## [Directions for this task]
Copy each entry below without any change.

Stored data entries:
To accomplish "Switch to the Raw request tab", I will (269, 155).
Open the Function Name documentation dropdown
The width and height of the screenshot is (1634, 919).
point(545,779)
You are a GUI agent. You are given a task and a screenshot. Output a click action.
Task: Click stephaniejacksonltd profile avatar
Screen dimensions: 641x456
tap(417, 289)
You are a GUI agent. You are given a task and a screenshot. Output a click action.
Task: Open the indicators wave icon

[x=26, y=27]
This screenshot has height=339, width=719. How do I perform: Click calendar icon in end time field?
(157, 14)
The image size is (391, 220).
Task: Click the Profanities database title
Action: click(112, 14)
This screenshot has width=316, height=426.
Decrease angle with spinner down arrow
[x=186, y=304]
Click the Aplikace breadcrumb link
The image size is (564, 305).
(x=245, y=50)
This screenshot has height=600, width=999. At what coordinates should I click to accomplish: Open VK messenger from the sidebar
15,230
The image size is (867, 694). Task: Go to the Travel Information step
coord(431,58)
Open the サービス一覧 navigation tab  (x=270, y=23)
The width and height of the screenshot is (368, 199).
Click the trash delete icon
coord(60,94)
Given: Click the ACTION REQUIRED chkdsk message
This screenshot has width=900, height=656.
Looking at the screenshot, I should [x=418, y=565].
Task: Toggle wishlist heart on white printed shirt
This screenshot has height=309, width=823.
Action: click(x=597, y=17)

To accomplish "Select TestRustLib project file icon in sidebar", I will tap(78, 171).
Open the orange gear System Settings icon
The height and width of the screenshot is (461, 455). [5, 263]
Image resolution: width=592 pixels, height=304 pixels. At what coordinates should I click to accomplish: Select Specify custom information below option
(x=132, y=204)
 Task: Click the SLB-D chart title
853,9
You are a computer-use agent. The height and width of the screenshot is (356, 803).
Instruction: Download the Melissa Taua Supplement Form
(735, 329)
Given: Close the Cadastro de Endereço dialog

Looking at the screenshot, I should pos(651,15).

## [Result below]
To accomplish "Switch to the Raw request tab", I will (269, 155).
Open the Function Name documentation dropdown
The width and height of the screenshot is (1634, 919).
point(545,779)
You are a GUI agent. You are given a task and a screenshot. Output a click action.
Task: Click stephaniejacksonltd profile avatar
Screen dimensions: 641x456
tap(417, 289)
You are a GUI agent. You are given a task and a screenshot. Output a click action.
Task: Open the indicators wave icon

[x=26, y=27]
This screenshot has height=339, width=719. How do I perform: Click calendar icon in end time field?
(157, 14)
The image size is (391, 220).
Task: Click the Profanities database title
Action: click(112, 14)
This screenshot has width=316, height=426.
Decrease angle with spinner down arrow
[x=186, y=304]
Click the Aplikace breadcrumb link
The image size is (564, 305).
(x=245, y=50)
This screenshot has height=600, width=999. At what coordinates should I click to accomplish: Open VK messenger from the sidebar
15,230
The image size is (867, 694). Task: Go to the Travel Information step
coord(431,58)
Open the サービス一覧 navigation tab  (x=270, y=23)
The width and height of the screenshot is (368, 199).
Click the trash delete icon
coord(60,94)
Given: Click the ACTION REQUIRED chkdsk message
This screenshot has width=900, height=656.
Looking at the screenshot, I should [x=418, y=565].
Task: Toggle wishlist heart on white printed shirt
This screenshot has height=309, width=823.
Action: click(x=597, y=17)

To accomplish "Select TestRustLib project file icon in sidebar", I will tap(78, 171).
Open the orange gear System Settings icon
The height and width of the screenshot is (461, 455). [5, 263]
Image resolution: width=592 pixels, height=304 pixels. At what coordinates should I click to accomplish: Select Specify custom information below option
(x=132, y=204)
 Task: Click the SLB-D chart title
853,9
You are a computer-use agent. The height and width of the screenshot is (356, 803).
Instruction: Download the Melissa Taua Supplement Form
(735, 329)
Given: Close the Cadastro de Endereço dialog

Looking at the screenshot, I should pos(651,15).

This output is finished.